If it were indeed incomprehensible, then only more of the same would do – paranoia toward and brute force deployed against Muslim populations. That is what got us to this point in the first place: 15 years of a War on Terror that has left perhaps more than 1 million dead and the Middle East in ruins, topping off the longstanding Western carve up of the region.

Only the wilfully blind could fail to notice the obscene corporate profits and political fortunes that have been made out of the resulting human misery. Only the dead at heart could fail to understand the seething rage and abject humiliation that must be felt by those who repeatedly are forced to witness dignity stripped from their brothers and sisters, fathers and mothers – the raping, the pillaging, the torturing, the levelling, the disappearing, the occupying, the lifeless “collateral damage” strewn about streets again and again and again after another Western airstrike, the dictatorial butchers installed, vaunted and played off against each other while their populations suffer.

Each justification for more dead children must feel like a thousand paper cuts or worse to those children’s families. And how grave an insult that innocent lives not only are worthless, but degraded further with the insinuation that they had it coming.

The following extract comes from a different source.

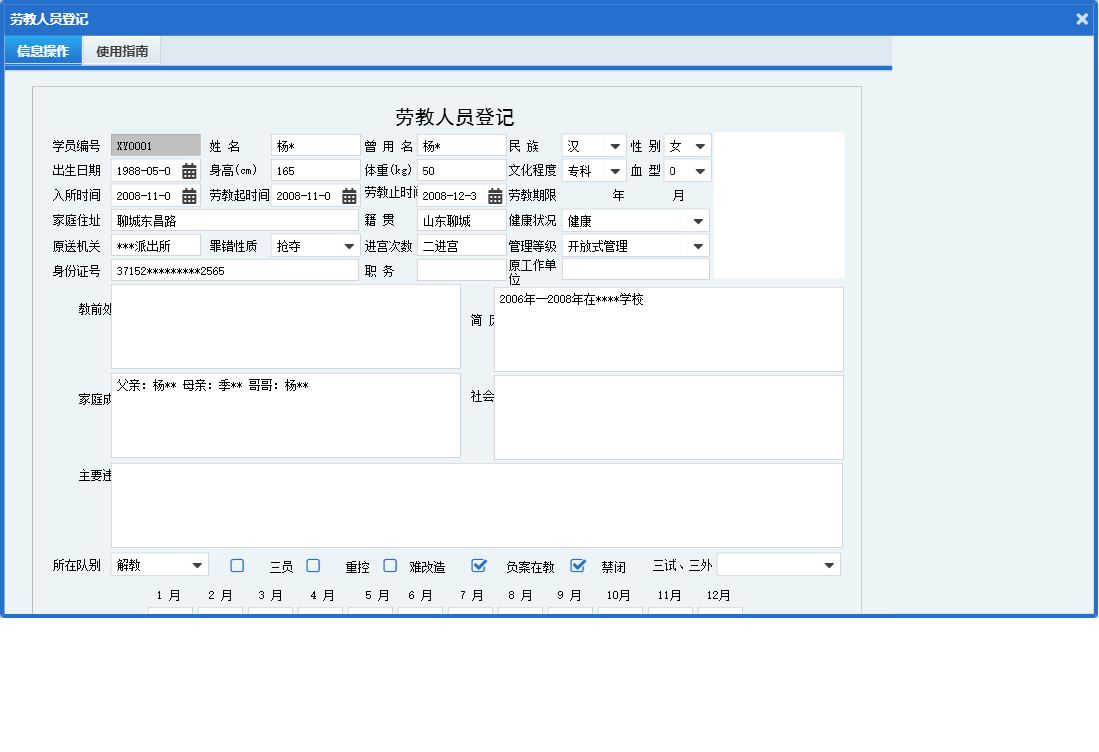The image size is (1099, 752).
Task: Uncheck the 禁闭 checkbox
Action: click(577, 566)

The language of war in the aftermath of the Paris attacks is everywhere, as though this were the opening strike.

What makes Paris different? Is it the embedded racism of the West, which can sympathise only with white victims of atrocities? Yes, but there is more to it. A coordinated attack in the heart of fortress Europe has exposed the weaknesses of Western state security apparatuses, which more people than ever identify as protectors of the common good.

Leaving aside the cynicism of the media and the Western political elites, the outpouring of solidarity from people in Australia, the US and the rest of Europe, is not simply about “whiteness”. It expresses a sense of vulnerability in the West born of real insecurity – generated by a combination of the War on Terror, the collapsing state structures in the Middle East, economic malaise, austerity and the long term undermining of social solidarity in the neoliberal era.

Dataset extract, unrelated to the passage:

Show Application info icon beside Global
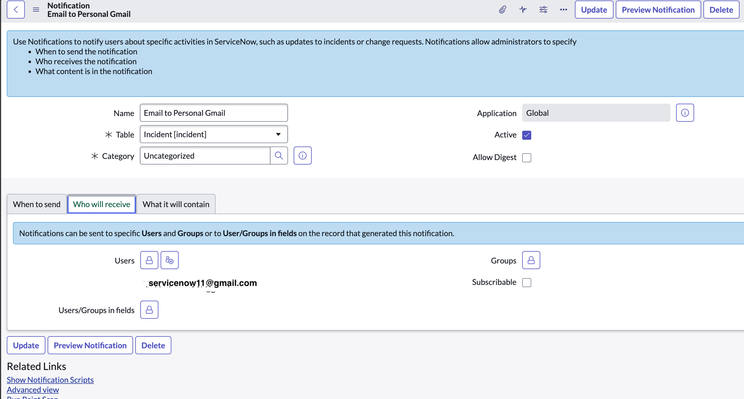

Last night the Sydney Opera House and the Melbourne Cricket Ground, among other landmarks, were lit in the tri-colour – a gesture of good-will to a people, expressed through an emblem of Western imperialism and colonialism. Was this ironic? No. Was it hypocritical? Perhaps, depending on who made the decision. Was it colour-blind? Absolutely. This flag is emblazoned on the uniforms of the 10,000 French troops currently deployed overseas, mostly in West Africa and the Middle East. It flies atop state prisons, the populations of which are estimated to be 70 percent Muslim and predominantly of Algerian descent.

That people see it as heartfelt, and that so many also now adorn their social media profiles with the same tri-colour, only shows that social solidarity has been eroded to an extent that its gesture today is easily and reflexively channelled via the institutions of the powerful, rather than the powerless, in the process whitewashing them all the better to carry out yet more violence.

If we truly want an end to the terror of the twenty-first century, our calls for solidarity must be deeper and broader than this. They must extend to all victims of Western state terror. And they must be expressed not through identification with national institutions, but as a gesture toward class unity across borders and against false divisions – unity with our working class brothers and sisters in all nations who daily struggle for secure lives in an insecure world. That solidarity is not colour blind – it carries the red flag of internationalism, which once flew proudly over all of Paris.

The politicians and corporate media want none of this. They stand for more violence, not less, for more divisions, not fewer, for more hatred and more misery.

While we stand in genuine solidarity with the victims of Paris, we must stand hard against the rulers who seek to benefit and the politics that take succour from such events.